Copy the data exactly.
(SOURCE MATERIAL)
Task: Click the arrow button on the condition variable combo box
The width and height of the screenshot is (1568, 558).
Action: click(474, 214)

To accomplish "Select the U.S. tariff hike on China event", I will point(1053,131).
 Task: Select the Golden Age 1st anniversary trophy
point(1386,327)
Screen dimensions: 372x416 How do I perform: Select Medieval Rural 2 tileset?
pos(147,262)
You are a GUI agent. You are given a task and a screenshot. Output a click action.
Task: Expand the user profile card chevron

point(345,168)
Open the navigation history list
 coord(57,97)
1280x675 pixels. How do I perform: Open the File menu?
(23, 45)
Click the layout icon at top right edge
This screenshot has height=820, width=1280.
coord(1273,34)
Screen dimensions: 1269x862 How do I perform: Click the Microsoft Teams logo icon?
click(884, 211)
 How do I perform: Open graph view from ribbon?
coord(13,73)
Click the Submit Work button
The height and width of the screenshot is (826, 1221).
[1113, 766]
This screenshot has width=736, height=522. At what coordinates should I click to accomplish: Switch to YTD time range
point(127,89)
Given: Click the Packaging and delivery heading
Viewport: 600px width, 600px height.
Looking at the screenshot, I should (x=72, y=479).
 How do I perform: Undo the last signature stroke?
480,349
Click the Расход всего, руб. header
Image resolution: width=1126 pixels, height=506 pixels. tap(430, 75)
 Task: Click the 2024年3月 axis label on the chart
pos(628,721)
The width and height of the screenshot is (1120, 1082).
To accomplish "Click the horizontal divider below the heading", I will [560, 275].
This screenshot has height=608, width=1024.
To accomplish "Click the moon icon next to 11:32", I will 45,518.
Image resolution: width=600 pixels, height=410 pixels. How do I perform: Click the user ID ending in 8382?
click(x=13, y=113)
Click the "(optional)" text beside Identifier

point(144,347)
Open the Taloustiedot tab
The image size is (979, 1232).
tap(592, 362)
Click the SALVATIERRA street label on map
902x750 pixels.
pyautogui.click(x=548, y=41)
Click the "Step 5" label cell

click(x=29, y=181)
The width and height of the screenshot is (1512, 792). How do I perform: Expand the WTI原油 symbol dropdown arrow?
(End SOURCE MATERIAL)
## [TASK OUTPUT]
Task: Click the arrow button on the condition variable combo box
The width and height of the screenshot is (1568, 558).
Action: click(474, 214)

To accomplish "Select the U.S. tariff hike on China event", I will point(1053,131).
 Task: Select the Golden Age 1st anniversary trophy
point(1386,327)
Screen dimensions: 372x416 How do I perform: Select Medieval Rural 2 tileset?
pos(147,262)
You are a GUI agent. You are given a task and a screenshot. Output a click action.
Task: Expand the user profile card chevron

point(345,168)
Open the navigation history list
 coord(57,97)
1280x675 pixels. How do I perform: Open the File menu?
(23, 45)
Click the layout icon at top right edge
This screenshot has height=820, width=1280.
coord(1273,34)
Screen dimensions: 1269x862 How do I perform: Click the Microsoft Teams logo icon?
click(884, 211)
 How do I perform: Open graph view from ribbon?
coord(13,73)
Click the Submit Work button
The height and width of the screenshot is (826, 1221).
[1113, 766]
This screenshot has width=736, height=522. At what coordinates should I click to accomplish: Switch to YTD time range
point(127,89)
Given: Click the Packaging and delivery heading
Viewport: 600px width, 600px height.
Looking at the screenshot, I should (x=72, y=479).
 How do I perform: Undo the last signature stroke?
480,349
Click the Расход всего, руб. header
Image resolution: width=1126 pixels, height=506 pixels. tap(430, 75)
 Task: Click the 2024年3月 axis label on the chart
pos(628,721)
The width and height of the screenshot is (1120, 1082).
To accomplish "Click the horizontal divider below the heading", I will [560, 275].
This screenshot has height=608, width=1024.
To accomplish "Click the moon icon next to 11:32", I will 45,518.
Image resolution: width=600 pixels, height=410 pixels. How do I perform: Click the user ID ending in 8382?
click(x=13, y=113)
Click the "(optional)" text beside Identifier

point(144,347)
Open the Taloustiedot tab
The image size is (979, 1232).
tap(592, 362)
Click the SALVATIERRA street label on map
902x750 pixels.
pyautogui.click(x=548, y=41)
Click the "Step 5" label cell

click(x=29, y=181)
The width and height of the screenshot is (1512, 792). How do I perform: Expand the WTI原油 symbol dropdown arrow?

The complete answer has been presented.